Other European intellectuals have condemned NATO's bombing, of course, but none have done so with such vehemence. Furthermore, most dissenters have qualified their criticism with an equal dose of condemnation for Slobodan Milosevic. But it's only recently, specifically in the S|ddeutsche Zeitung piece, that Handke has even mentioned the Kosovar Albanian refugees, albeit in the same breath that he reminds his readers once again of the Serbian victims of NATO's bombs.
"There is not a people in Europe in this century [that] has had to endure what the Serbs have had to put up with for five or more, eight, years," Handke proclaimed in an interview on Serbian television in February. "There are no categories for this. There are categories and concepts for the Jews. You can talk about that. But with the Serbs, it is a tragedy for no reason, a scandal."
For many former friends, that comparison of the Serbs with the victims of the Holocaust was the last straw. Though Handke later apologized for his "slip of the tongue," Susan Sontag declared him "finished" in New York. Slovenian philosopher Slavoj Zizek denounced Handke's "glorification of the Serbs" as "cynicism" and French philosopher Alain Finkelkraut chimed in as well, saying, "Handke's transformation into an ideological monster is fascinating. If he can't think of anything better to say than that the Serbs are the people who have suffered most in this century, then the Germanic guilty conscience is behind it."
Handke's former lover, actress and photographer Marie Colbin, suggests that there may be other motives. Three weeks ago, she became fed up with Handke's public tirades and broke her self-imposed silence on the matter, publishing an open letter to Handke in the Austrian magazine Format. Accusing him of "basking in the role of the 'lonely voice,'" Colbin adds, "Somehow, you'll be grateful for this war since it perversely satisfies your unquenchable thirst for public recognition."
Handke has, in fact, pulled a few moves lately that have all but guaranteed publicity. He returned the 10,000 marks (more than $5,000) that came with the B|chner Prize, Germany's most important literary award, and he's quit what he calls the "current" Roman Catholic church to protest the Vatican's stand on the war.
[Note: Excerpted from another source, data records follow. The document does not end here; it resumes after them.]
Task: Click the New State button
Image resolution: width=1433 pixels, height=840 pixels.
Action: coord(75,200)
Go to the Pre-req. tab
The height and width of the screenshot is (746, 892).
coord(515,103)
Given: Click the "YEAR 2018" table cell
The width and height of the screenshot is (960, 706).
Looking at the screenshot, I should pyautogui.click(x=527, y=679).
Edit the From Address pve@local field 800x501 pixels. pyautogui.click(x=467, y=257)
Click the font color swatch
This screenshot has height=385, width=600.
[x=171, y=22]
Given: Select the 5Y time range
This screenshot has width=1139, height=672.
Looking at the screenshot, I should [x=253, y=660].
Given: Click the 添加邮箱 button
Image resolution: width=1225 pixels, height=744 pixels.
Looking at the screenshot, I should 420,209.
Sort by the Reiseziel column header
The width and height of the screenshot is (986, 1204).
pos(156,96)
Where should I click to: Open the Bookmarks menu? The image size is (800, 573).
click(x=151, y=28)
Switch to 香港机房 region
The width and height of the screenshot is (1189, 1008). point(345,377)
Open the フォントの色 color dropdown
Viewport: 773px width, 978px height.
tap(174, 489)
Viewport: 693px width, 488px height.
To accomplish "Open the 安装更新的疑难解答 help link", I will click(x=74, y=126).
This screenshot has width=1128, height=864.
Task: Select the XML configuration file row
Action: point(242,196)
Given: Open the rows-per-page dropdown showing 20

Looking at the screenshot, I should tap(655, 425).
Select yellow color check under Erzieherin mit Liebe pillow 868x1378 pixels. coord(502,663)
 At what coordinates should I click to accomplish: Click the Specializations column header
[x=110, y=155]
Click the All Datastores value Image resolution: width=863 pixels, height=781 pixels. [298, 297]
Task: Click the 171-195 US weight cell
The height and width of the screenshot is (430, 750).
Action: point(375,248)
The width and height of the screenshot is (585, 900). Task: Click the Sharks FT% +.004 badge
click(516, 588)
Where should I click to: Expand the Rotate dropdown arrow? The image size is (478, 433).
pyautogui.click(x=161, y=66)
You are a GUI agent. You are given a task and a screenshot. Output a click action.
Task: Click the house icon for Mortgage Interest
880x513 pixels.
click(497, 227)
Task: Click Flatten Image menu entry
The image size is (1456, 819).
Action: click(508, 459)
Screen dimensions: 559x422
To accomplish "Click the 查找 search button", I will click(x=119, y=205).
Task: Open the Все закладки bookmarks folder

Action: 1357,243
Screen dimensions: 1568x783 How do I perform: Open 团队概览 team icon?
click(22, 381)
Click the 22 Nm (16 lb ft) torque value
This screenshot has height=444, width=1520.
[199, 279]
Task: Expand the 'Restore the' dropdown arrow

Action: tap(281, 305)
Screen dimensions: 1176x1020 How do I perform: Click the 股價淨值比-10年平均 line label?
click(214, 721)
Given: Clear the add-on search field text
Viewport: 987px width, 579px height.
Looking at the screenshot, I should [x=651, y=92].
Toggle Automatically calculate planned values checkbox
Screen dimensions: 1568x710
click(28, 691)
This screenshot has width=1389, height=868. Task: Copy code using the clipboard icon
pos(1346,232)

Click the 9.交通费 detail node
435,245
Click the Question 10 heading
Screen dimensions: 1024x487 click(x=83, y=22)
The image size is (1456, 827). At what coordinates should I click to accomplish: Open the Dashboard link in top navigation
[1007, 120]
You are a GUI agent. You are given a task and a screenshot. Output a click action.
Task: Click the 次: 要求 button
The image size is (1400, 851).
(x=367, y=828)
Though he loudly and persistently trashes journalists, he knows how to use them, posing most recently for photographers in front of the bombed out Yugo factory in Belgrade.
In her open letter, Colbin hurled terms like "self-absorbed" and "violent" at her former lover. "I still hear my head being pounded on the stone floor," she wrote. "I still feel the mountain boot in my abdomen and also the fist in my face." If there is even the slightest truth to Colbin's accusations, the hypocrisy of Handke's denunciation of "the NATO criminals" is hardly lost on her. "As long as there are men in this world -- men like you -- one-eyed, unrelenting, power-hungry and ego-crazed -- there will also be weapons, and therefore, wars."
But Handke's vigorous support of the Serbs shouldn't be attributed to ego alone. The son of a German soldier and a Slovenian mother, Handke grew up in a small provincial town in southern Austria. He fell in love with neighboring Yugoslavia and was infuriated to see the rise of Slovenian nationalism after the fall of the Berlin Wall, and angered by Germany's early recognition of Slovenia, the first state to break away from Yugoslavia, as an independent nation. Rebelling against the homelands of both parents, Handke sided with what he perceived as the true Yugoslavia.
Two weeks ago in Munich, Rushdie explained why his "International Dunderhead 1999" award would have to go to Heston rather than Handke. As a lobbyist, Rushdie said, Heston has genuine power, while Handke, the writer, is "fortunately almost powerless."